Mercor, an AI startup valued at $10 billion that connects highly skilled domain experts (such as doctors, lawyers, and engineers) with leading AI laboratories and enterprises to train their artificial intelligence models, is hiring tens of thousands of white-collar contractors to train artificial intelligence.
According to a recent article in the Wall Street Journal, the company has hired over 30,000 contractors to work on projects for some of the largest AI companies in 2025 alone. Their clients include OpenAI and Anthropic.
Applicants who are paired with these AI companies told the WSJ that they “often stay on the same project for weeks, sometimes even months.”
Since the beginning of industrialization, job layoffs have left experienced professionals competing in overcrowded markets with full-time roles taking forever to secure not to mention freelancing, if they come at all.

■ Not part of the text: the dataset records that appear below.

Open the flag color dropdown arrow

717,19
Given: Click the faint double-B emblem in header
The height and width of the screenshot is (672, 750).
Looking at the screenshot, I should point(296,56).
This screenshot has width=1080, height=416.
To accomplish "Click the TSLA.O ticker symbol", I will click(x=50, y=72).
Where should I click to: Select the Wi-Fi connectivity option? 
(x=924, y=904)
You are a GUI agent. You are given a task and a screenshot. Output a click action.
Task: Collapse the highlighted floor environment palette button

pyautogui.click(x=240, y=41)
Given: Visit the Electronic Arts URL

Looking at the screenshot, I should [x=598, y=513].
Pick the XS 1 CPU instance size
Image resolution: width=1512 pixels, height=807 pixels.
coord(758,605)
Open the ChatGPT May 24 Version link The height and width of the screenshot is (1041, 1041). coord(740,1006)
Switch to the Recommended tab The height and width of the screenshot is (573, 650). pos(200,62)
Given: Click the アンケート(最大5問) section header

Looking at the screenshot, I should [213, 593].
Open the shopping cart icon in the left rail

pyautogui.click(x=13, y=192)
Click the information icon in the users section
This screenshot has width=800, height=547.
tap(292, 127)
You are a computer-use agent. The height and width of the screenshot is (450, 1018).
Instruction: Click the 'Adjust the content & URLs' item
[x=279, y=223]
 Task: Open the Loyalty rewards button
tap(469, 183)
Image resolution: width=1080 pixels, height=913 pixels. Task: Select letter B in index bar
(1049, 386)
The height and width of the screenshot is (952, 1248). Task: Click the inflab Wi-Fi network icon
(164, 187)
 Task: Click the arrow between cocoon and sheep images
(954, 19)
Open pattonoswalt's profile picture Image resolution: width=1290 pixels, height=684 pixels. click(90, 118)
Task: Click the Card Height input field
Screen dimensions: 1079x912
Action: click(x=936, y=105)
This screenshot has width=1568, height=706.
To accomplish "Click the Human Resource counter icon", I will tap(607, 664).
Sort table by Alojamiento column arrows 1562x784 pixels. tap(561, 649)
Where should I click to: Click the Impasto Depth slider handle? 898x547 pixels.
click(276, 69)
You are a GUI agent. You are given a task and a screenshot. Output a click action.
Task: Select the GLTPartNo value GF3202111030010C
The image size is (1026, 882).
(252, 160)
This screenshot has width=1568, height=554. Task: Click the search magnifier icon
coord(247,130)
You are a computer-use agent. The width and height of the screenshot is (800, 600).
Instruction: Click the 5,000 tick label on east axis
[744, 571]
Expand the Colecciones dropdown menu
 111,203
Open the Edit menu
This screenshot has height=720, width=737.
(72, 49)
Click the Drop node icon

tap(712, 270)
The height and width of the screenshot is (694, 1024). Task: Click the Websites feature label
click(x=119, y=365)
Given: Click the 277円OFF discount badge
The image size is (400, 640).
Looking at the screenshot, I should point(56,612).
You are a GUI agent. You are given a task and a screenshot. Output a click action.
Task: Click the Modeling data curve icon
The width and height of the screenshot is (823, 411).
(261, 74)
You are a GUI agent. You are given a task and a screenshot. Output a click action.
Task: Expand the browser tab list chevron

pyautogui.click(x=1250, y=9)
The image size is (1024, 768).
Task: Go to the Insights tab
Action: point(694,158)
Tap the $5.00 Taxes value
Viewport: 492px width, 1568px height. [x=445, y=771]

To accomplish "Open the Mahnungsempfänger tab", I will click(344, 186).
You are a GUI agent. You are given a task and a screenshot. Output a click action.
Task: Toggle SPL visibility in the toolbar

Coupled with financial uncertainty, trade hurdles, and a cautious approach to AI, unemployment has been climbing, reaching its highest level in four years this past November. White-collar workers are now sending out hundreds of job applications, and for many, that includes gigs with Mercor. In this situation, AI-training work offers a way to earn money right away, using skills people already have.
As this new category of work takes shape, many of the people signing up are doing so out of necessity, not optimism. Some contractors told the Wall Street Journal they see the work as a means of escaping unemployment. “I joked with my friends I’m training AI to take my job someday,” said Katie Williams, a video editor working with Mercor. While the pay is steady, she said the idea still makes people uneasy, especially those who worry about how it could narrow future job options.
Peter Valdes-Dapena, a 61-year-old automotive journalist, expressed the same tension, saying, “I didn’t invent AI, and I’m not going to uninvent it. If I were to stop doing this, would that stop it? The answer is no.” For many workers, training AI feels less like a choice and more like accepting where the industry is headed.
Mercor seeks experts across fields—from astronomers and psychologists to filmmakers, creative writers, comedians, legal specialists, investment bankers, and venture capitalists. A dermatologist, according to WSJ, could earn up to $250 an hour helping a healthcare partner develop “decision-support tools,” while poets who “enhance AI’s understanding of poetic structure, literary nuance, and emotional expression” can make as much as $150 an hour.
What this means for job platforms
A spokesperson for Mercor said in a statement that, “Many of the people we work with already see AI as inevitable in their field, but that doesn’t mean humans will run out of meaningful work.” For many of these experts, she added, there’s a sense of responsibility in shaping the models themselves, infusing them with real knowledge and judgment, so the outcomes are accurate and thoughtful.
That belief sits at the centre of what’s happening across job platforms right now. On one side, AI is making certain kinds of work easier and faster to do, which is why job platforms like Upwork and Fiverr are slowly turning into AI labour marketplaces, and it's only a matter of time before others follow the trend.